ご家族や同居されている方が新型コロナウイルス感染症にかかったら、可能であれば部屋を分け、感染されたご家族のお世話はできるだけ限られた方で行うことなどに注意してください。
その上で、外出する場合は、新型コロナにかかった方の発症日を0日として、特に5日間はご自身の体調に注意してください。7日目までは発症する可能性があります。
こうした間は、手洗い等の手指衛生や換気等の基本的感染対策のほか、不織布マスクの着用や高齢者等ハイリスク者と接触を控える等の配慮をしましょう。

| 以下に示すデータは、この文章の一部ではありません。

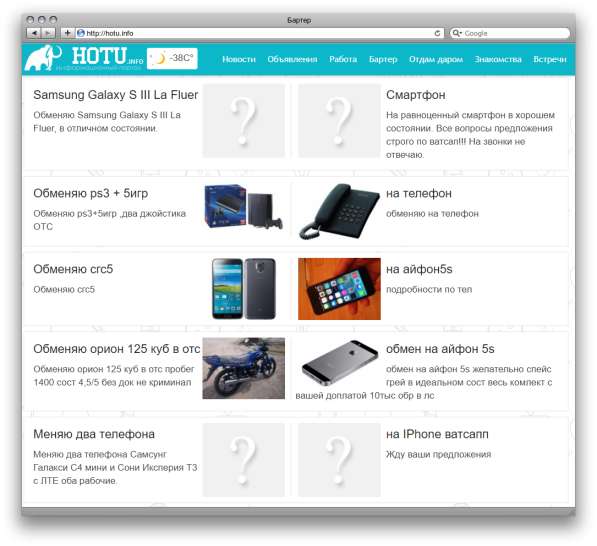Open the Samsung Galaxy S III La Fluer listing
The image size is (597, 546).
pyautogui.click(x=116, y=95)
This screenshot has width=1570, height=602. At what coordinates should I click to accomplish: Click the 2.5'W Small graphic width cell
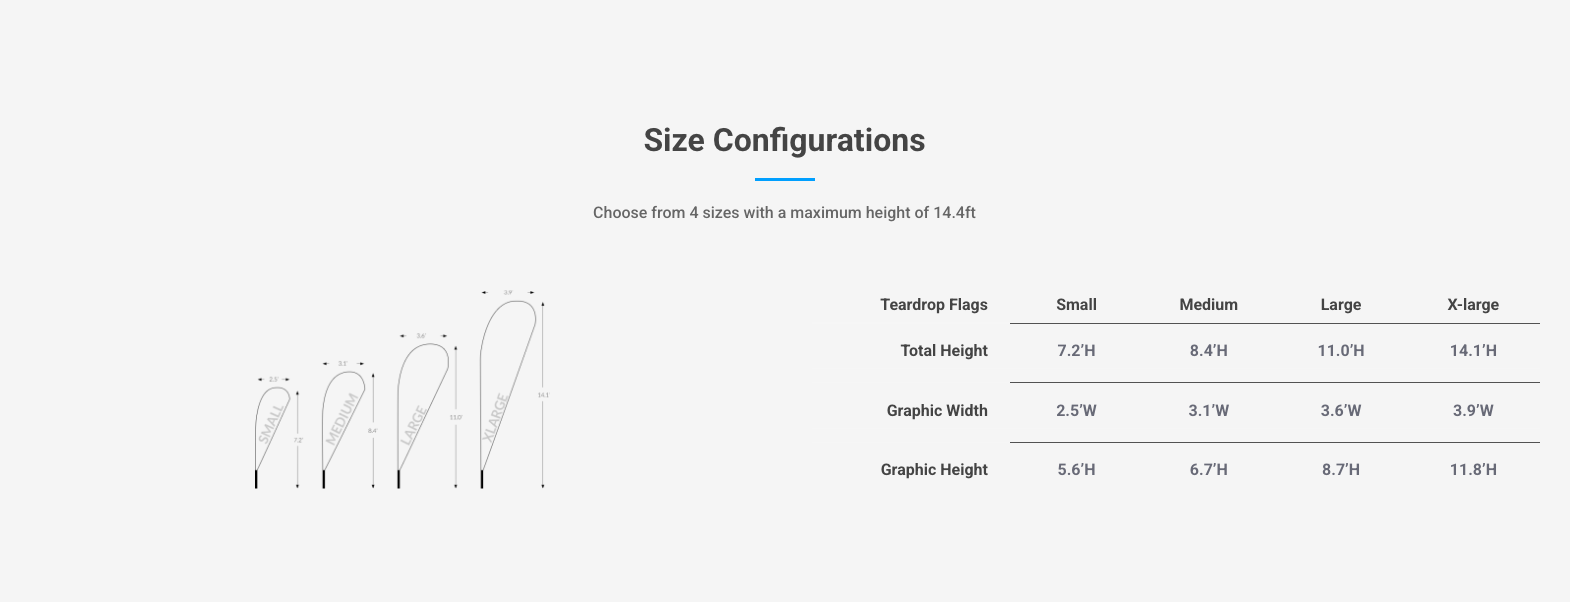1076,411
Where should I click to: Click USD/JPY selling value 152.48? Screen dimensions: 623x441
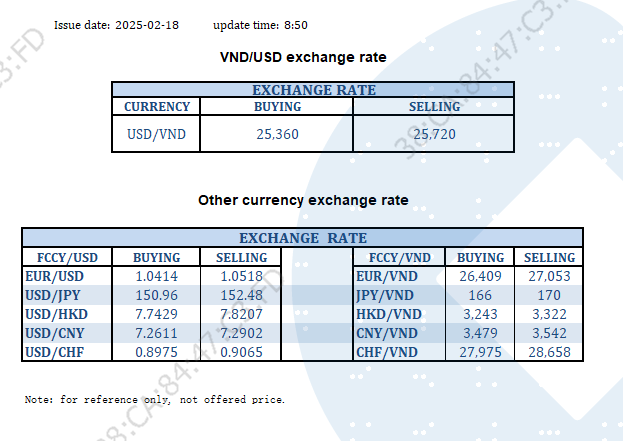tap(241, 295)
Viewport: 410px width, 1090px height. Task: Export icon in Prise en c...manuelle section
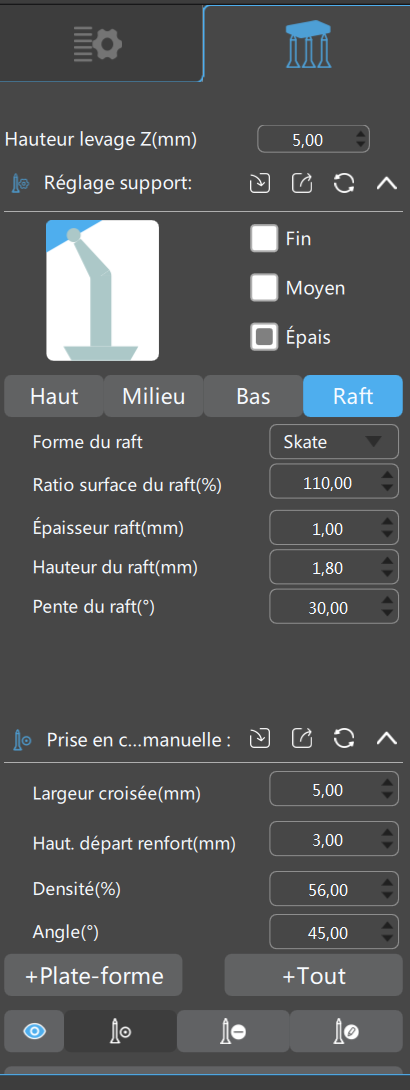[302, 738]
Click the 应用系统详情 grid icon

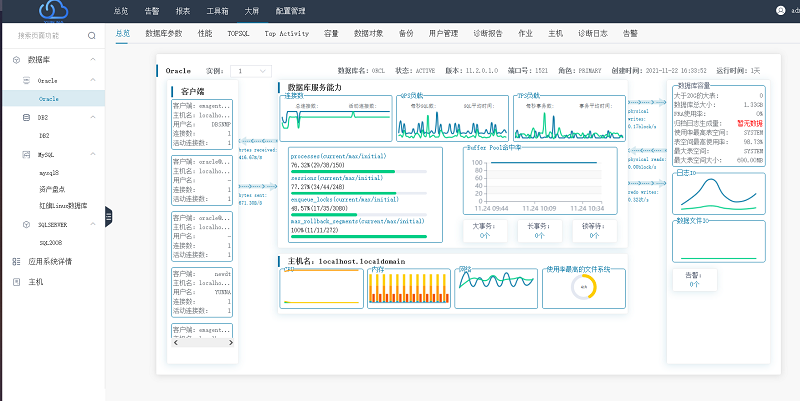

新型コロナウイルス感染症の罹患後症状(いわゆる後遺症)について
- 新型コロナウイルス感染症の罹患後症状とはどのようなものですか?
新型コロナウイルス感染症に罹患した後、感染性は消失したにもかかわらず、他に原因がなく、倦怠感や息切れが持続したり、新たに出現したりする症状の全般をさします。
代表的な罹患後症状は、- 疲労感・倦怠感、関節痛、筋肉痛、咳、喀痰、息切れ、胸痛、動悸
- 脱毛、記憶障害、集中力低下、頭痛、抑うつ、嗅覚障害、味覚障害
- 下痢、腹痛、睡眠障害、筋力低下
などがあります。
- 罹患後症状は治りますか?
罹患後症状については、まだ不明な点が多いですが、多くは時間経過とともに症状が改善することが多いとされています。その過程で、症状に応じた対症療法が行われることもあります。
症状が改善せずに持続する場合には、他の疾患が原因の可能性もありますので、かかりつけ医等や地域の医療機関に相談しましょう。